Pour certains organismes de sport, le fait de fournir principalement des expériences sociales aux membres était la clé. Ces organismes ont pu poursuivre leurs activités en offrant à leurs membres d’autres possibilités de socialisation, avec ou sans programme sportif (exercice sur un appareil Peloton et vins et fromages virtuels, ça vous dit?). Les organismes qui offraient principalement des possibilités de loisirs et qui dépendaient de bénévoles ont souvent choisi de cesser leurs activités. Bien que cela signifie une interruption des programmes et la perte potentielle de membres, dans de nombreux cas, ces organismes ont couru peu de risques financiers. En revanche, les organismes de plus grande taille dont les activités sont professionnalisées étaient susceptibles de s’adapter et de s’engager auprès de leurs membres de manière créative et intéressante, en partie motivés par le besoin de satisfaire leurs membres et de maintenir leurs revenus.
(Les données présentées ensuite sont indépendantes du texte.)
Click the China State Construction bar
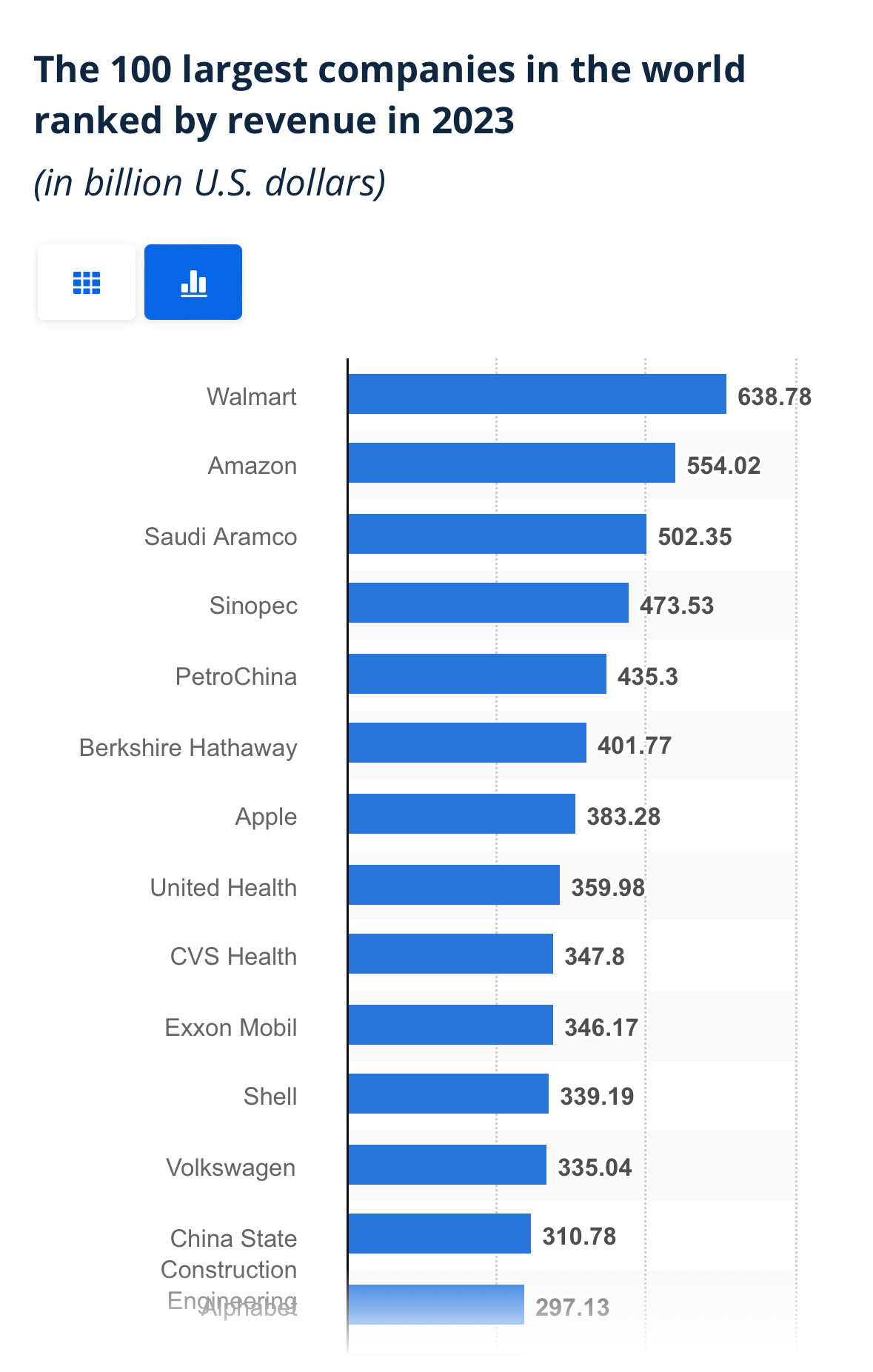This screenshot has height=1372, width=873. coord(439,1234)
Leçon n° 3 : Le fait d’avoir une vision clairement articulée de l’objectif principal d’un organisme a permis de simplifier et de prioriser la prise de décisions et l’adaptation. Les organismes de sport jouent de nombreux rôles autres que celui d’offrir des possibilités de participation au sport, de sorte que la réorientation vers des programmes non sportifs peut être une adaptation appropriée et productive.
Le choix du moment est important
Le moment choisi pour les adaptations a également été un facteur important. Le confinement initial a entraîné des mesures draconiennes, comme l’annulation de championnats provinciaux auxquels participaient déjà des athlètes. Les sports qui étaient dans leur saison morte en mars ont pu réfléchir, considérer et s’adapter de manière plus proactive. Le calendrier des saisons sportives était également pertinent pour les organismes possédant des installations multisports (p. ex. clubs de curling et de golf). Ces organismes n’étaient pas en mesure de repousser les saisons ou d’adapter les calendriers aussi facilement, en particulier pour les sports saisonniers qui dépendent de la météo.
Le moment de l’adaptation était particulièrement important lorsque des ressources étaient en jeu. Par exemple, l’annulation de tournois de collecte de fonds a été un coup dur pour les finances de nombreux organismes. Le choix du moment est donc lié à l’adaptation car il concerne la gestion financière et la possibilité qu’a (ou n’a pas) un organisme de s’adapter et de se rétablir.
Leçon n°4 : Chaque sport et chaque organisme aura des circonstances uniques basées sur le temps, le lieu, les ressources et les capacités. Les adaptations doivent refléter ces circonstances uniques. En particulier, les décideurs doivent être conscients de la façon dont le moment de l’adaptation et le caractère saisonnier de leur organisme auront une incidence sur les résultats de leurs adaptations.
L’année écoulée a été une formidable expérience d’apprentissage pour de nombreux organismes et décideurs. Les organismes – et en fait l’ensemble du système sportif – ont fait preuve de résilience à bien des égards. Ces processus sont liés aux adaptations, aux environnements complexes, aux identités et au calendrier. Alors que le secteur du sport continue à s’adapter et à s’efforcer de faire preuve de résilience, nous espérons que ces observations susciteront des réflexions chez les organisateurs sur la manière dont ils peuvent planifier et s’adapter à l’incertitude à l’avenir.